## BEGIN PAGE EXTRACT

Simple Video Chatting with WebRTC

by Serge Herkül   |   16 October 2017

So...you read the Accessing your Webcam in HTML tutorial, and you are probably wondering what is next. Well, wonder no more! It's time to get your feet wet with something known as WebRTC. As with all cool and important things, WebRTC is an acronym standing for Web Real-Time Communication. Digging a bit deeper, it is a collection of communications protocols and APIs that enable real-time peer to peer connections within the browser. Simply put, WebRTC allows for direct data transfer between two devices.

To see WebRTC in action, in this tutorial, we'll be building a 1-on-1 video chat as shown in the image below:

If you want something more than just a static image, you can test this out yourself by checking out this live demo. All you need is one more person on the other end. And with that, let's get started!

About the Author

Serge is a developer and entrepreneur from Estonia, focusing on product development and good user experience. He is the person pictured on the right in the above screenshot, and you can find him on Twitter as _sergeh :P

WebRTC 101

Before we start to look at lines of code and markup, let's take a few seconds to understand the three major pieces involved with setting up our video chat solution. You major pieces are signaling, ICE candidates, and STUN, and let's look a bit deeper into what they are.

Signaling

Signaling is an essential WebRTC term and the only one you need to understand. For two devices in different networks to find each other they need to use a central service called a signaling server:

WebRTC does not have any signaling capabilities itself so an external method of transportation must be used. Any technique that allows for sharing data works - such as HTTP, texting, or even sending postcards. However, it's reasonable to write your own WebSockets Signaling server or use a similar Socket based implementation.

ICE Candidates

ICE stands for Interactive Connectivity Establishment, and it's used for establishing communication for VOIP, peer to peer, instant-messaging, and other kinds of interactive media. Typically an ICE candidate provides the information about the IP address and port from where the data is going to be exchanged.

WebRTC peers exchange ICE candidates until they find a method of communication that they both support. After the connection has been established, ICE candidates can be traded again to upgrade to a better and faster communication method.

There is more to ICE than what I've described here, so if you are curious to learn more, go here.

STUN

STUN means Session Traversal Utilities for NAT. STUN is a protocol for assisting devices behind a NAT firewall or router with their packet routing. In practice, STUN helps to make setting up WebRTC connections more reliable. Go here, to read more about STUN.

## END PAGE EXTRACT

▸ **DIRECTIONS**:
1. From the WebRTC tutorial, output the passage starting at "Serge is a developer" and ending at "what they are.".
2. According to the WebRTC tutorial, why must an external method of transportation be used for signaling?
3. Write the next part of the WebRTC tutorial, picking up after its final sentence.

## BEGIN RECORD EXCERPTS

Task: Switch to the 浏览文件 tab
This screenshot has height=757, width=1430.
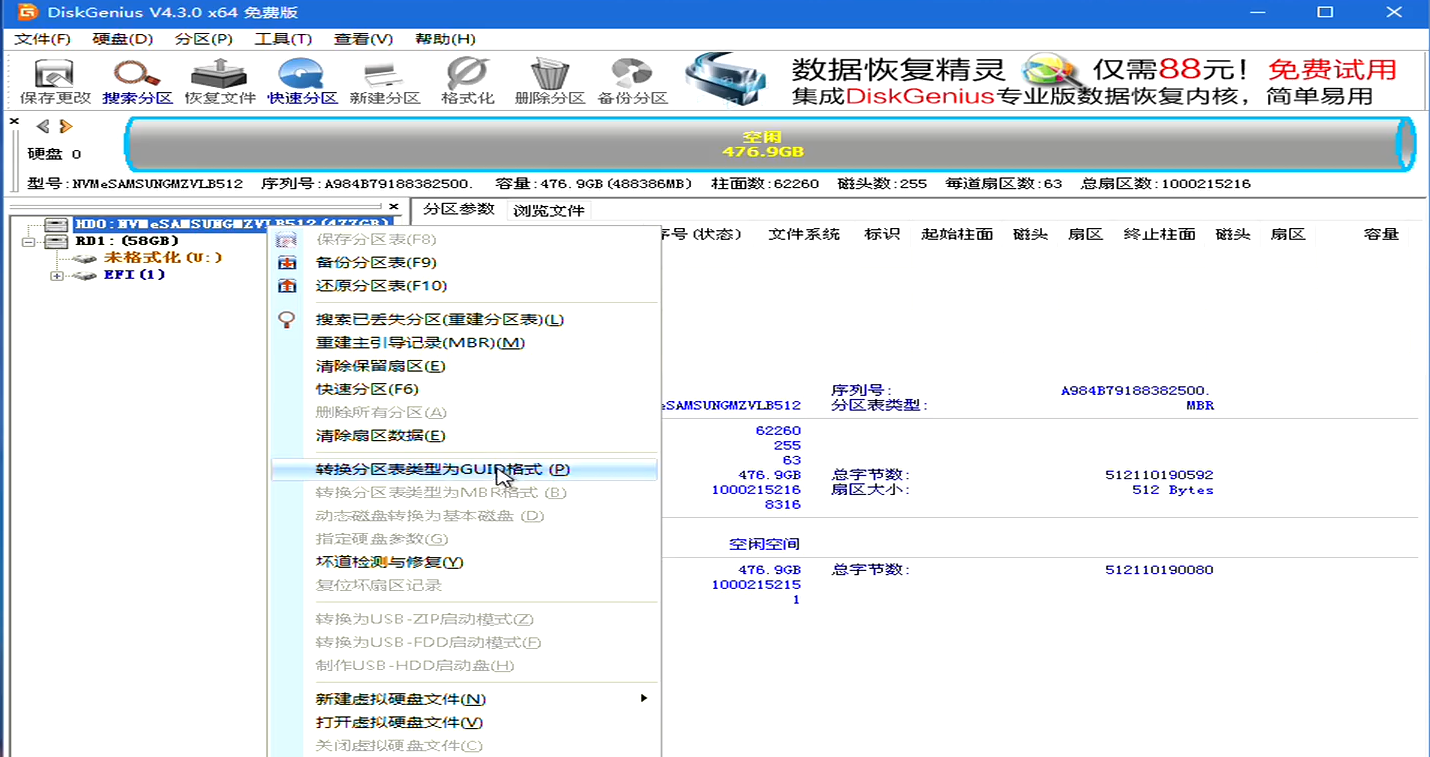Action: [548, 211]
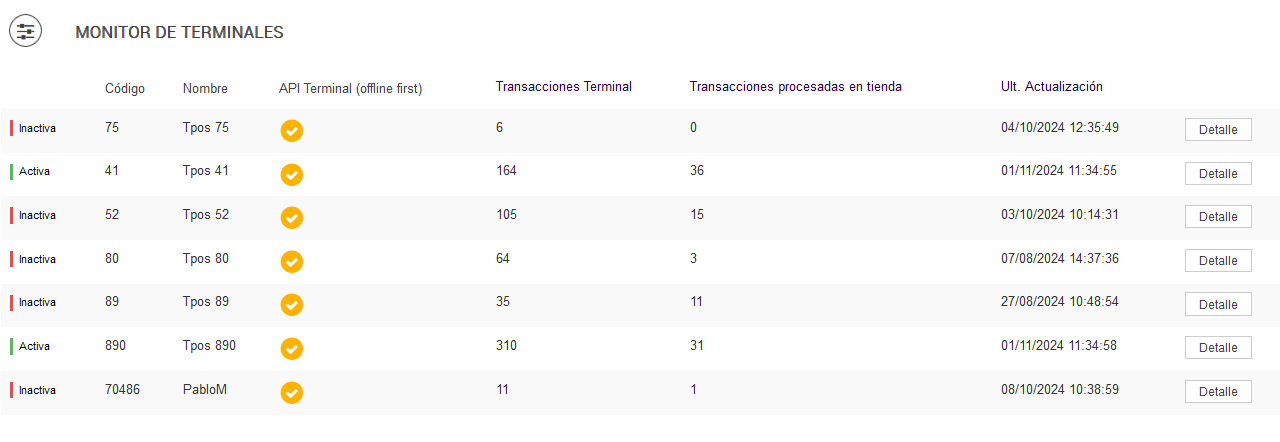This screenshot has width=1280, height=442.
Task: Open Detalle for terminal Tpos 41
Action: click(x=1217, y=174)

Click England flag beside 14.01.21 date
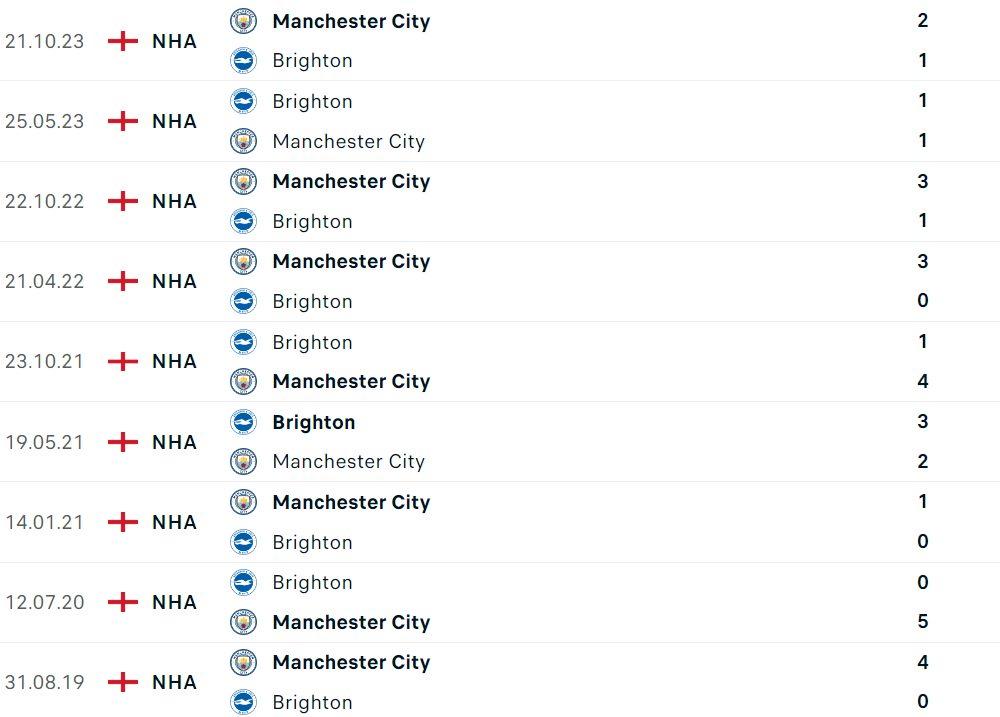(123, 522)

## END RECORD EXCERPTS

▸ **OUTPUTS BY TASK**:
1.
Serge is a developer and entrepreneur from Estonia, focusing on product development and good user experience. He is the person pictured on the right in the above screenshot, and you can find him on Twitter as _sergeh :P

WebRTC 101

Before we start to look at lines of code and markup, let's take a few seconds to understand the three major pieces involved with setting up our video chat solution. You major pieces are signaling, ICE candidates, and STUN, and let's look a bit deeper into what they are.

2. An external method is needed because WebRTC has no signaling capabilities of its own. Any technique that allows data to be shared can serve this purpose, such as HTTP, texting, or even postcards.

3.
Building the Example

Now that we've gotten a brief overview of what all is involved, let's start by building our app. Create a new HTML document and add the following markup into it:

<!DOCTYPE html>
<html>
<head>
  <script src='https://cdn.scaledrone.com/scaledrone.min.js'></script>
  <meta charset="utf-8">
  <meta name="viewport" content="width=device-width">
  <style>
    body {
      background: #0098ff;
      display: flex;
      height: 100vh;
      margin: 0;
      align-items: center;
      justify-content: center;
      padding: 0 50px;
      font-family: -apple-system, BlinkMacSystemFont, sans-serif;
    }
    video {
      max-width: calc(50% - 100px);
      margin: 0 50px;
      box-sizing: border-box;
      border-radius: 2px;
      padding: 0;
      background: white;
    }
    .copy {
      position: fixed;
      top: 10px;
      left: 50%;
      transform: translateX(-50%);
      font-size: 16px;
      color: white;
    }
  </style>
</head>
<body>
  <div class="copy">Send your URL to a friend to start a video call</div>
  <video id="localVideo" autoplay muted></video>
  <video id="remoteVideo" autoplay></video>
  <script src="script.js"></script>
</body>
</html>

Take a few moments to walk through everything going on in this document. Once you've done that, let's walk through it together as well.

First, we start by importing the scaledrone.min.js script which we will use for signaling:

<!DOCTYPE html>
<html>
<head>
  <script src='https://cdn.scaledrone.com/scaledrone.min.js'></script>
   .
   .
   .
</html>

We'll revisit this script later, but just know that we are including it.

To display the video, we're going to be using two video elements:

<!DOCTYPE html>
<html>
  .
  .
  .
  <video id="localVideo" autoplay muted></video>
  <video id="remoteVideo" autoplay></video>
  <script src="script.js"></script>
</body>
</html>

One video element will show our local camera feed, and the other video element will play the video and audio feed from the remote peer.

A little bit of CSS is used to set the video elements side by side and to add the page a bit of funk:

body {
  background: #0098ff;
  display: flex;
  height: 100vh;
  margin: 0;
  align-items: center;
  justify-content: center;
  padding: 0 50px;
  font-family: -apple-system, BlinkMacSystemFont, sans-serif;
}
video {
  max-width: calc(50% - 100px);
  margin: 0 50px;
  box-sizing: border-box;
  border-radius: 2px;
  padding: 0;
  background: white;
}
.copy {
  position: fixed;
  top: 10px;
  left: 50%;
  transform: translateX(-50%);
  font-size: 16px;
  color: white;
}

Lastly, we're going to import the script.js file into which all of our JavaScript code goes:

<!DOCTYPE html>
<html>
  .
  .
  .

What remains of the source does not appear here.